We Have Data Stored in a General format – Now What?
Step1: Pull data out of LRS
- xAPI specification does not provide a RESTful interface to perform aggregate queries (e.g., counts of verbs and object) against the statements in an LRS.
- LRS is really just a giant log file.
- Specification provides a URL to access queried statements (i.e. end-point) for 24 hours.
- Some commercial vendors have extended the standard with analytics enabled LRSs… but we are developing new LA solutions.
We are using PostgreSQL for easy querying over JSON.
Step2: Construct analytics and dashboards fit to your purpose
(Dr Kitto did a demo on the CLAtoolkit dashboards – video timeline 19:00 ~ 27:30)
Returning Data to The Human in The Loop
If you are using Machine Learning to classify learners you’ll find it’s very difficult, because learning is a highly contextualized activity. With different contexts, for example different classes or different languages, you are going to find very different behaviors. It’s quite hard to find a data set that you can train the machine to perform robustly in different scenarios.

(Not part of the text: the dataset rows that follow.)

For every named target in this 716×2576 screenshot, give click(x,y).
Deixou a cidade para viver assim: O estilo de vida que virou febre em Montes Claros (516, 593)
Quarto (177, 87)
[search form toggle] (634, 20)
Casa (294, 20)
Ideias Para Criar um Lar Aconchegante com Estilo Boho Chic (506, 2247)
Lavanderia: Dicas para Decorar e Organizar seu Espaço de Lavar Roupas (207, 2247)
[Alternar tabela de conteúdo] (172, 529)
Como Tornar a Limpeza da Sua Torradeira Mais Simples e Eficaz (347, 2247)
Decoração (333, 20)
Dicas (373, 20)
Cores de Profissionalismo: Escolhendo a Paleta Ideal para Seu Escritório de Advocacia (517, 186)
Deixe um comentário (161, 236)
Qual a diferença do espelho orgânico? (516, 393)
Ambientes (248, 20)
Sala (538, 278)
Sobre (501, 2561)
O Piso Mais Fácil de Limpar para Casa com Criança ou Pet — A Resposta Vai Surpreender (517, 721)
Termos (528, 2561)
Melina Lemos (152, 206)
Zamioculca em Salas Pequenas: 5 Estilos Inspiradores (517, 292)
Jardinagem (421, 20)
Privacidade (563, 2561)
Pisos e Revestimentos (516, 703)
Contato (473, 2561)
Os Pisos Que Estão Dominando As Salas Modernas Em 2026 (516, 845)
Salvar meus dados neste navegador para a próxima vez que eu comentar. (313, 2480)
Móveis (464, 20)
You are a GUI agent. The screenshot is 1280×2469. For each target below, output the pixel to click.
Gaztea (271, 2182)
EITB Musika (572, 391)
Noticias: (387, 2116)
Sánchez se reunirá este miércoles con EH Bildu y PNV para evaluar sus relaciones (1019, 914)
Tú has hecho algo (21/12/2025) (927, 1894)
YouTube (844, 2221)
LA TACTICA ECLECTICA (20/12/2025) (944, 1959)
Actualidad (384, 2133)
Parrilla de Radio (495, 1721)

For example, cognitive presences is to classify how people are participating in a community of inquiry which is highly relevant to connected learning, there are presences of triggering, exploration, integration, and resolution. We found using a training data set that’s from Moodle forum(happened in Canada) to classify the real data set from Youtube(happened in Australia) didn’t perform well. So we build a “Active Learning Squared” tool, it allows the students to learn while the machine is learning based on the student’s interaction with the classifiers. In the process we can train students to think about their participation in the community, as well as generate a more accurate classification specifically for the context. In this way we can return data to learners themselves immediately to help them reflect and change their behaviors instead of saying we are not happy with their behaviors later.
Discourse Analytics – Analyzing The Nature of Interaction
We also try to look at the content and the nature of student’s writing. It can help students see what’s reflective and different levels of reflective nature can be highlighted. This tool is freely available (http://alasi.nlytx.io/), we plan to integrate it into our dashboard.
Start Going beyond LMS
If you like to know more about the whole project, please visit www.beyondlms.org, related information will be updated as the project proceeds.
About Dr Kirsty Kitto
Dr Kitto is the Lead Investigator for a project sponsored by the Australian Government’s office for Learning and Teaching Enabling Connected Learning via open source analytics in the wild, ID14-3821. This project is developing a Connected Learning Analytics toolkit, which uses xAPI to store data about student participation in learning activities designed using standard social media tools. More generally, Kirsty is a Senior Research Fellow in the Information Systems School at Queensland University of Technology and models the ways in which humans interact with complex information environments, paying special attention to the interdependencies between language, attitudes, memory and learning.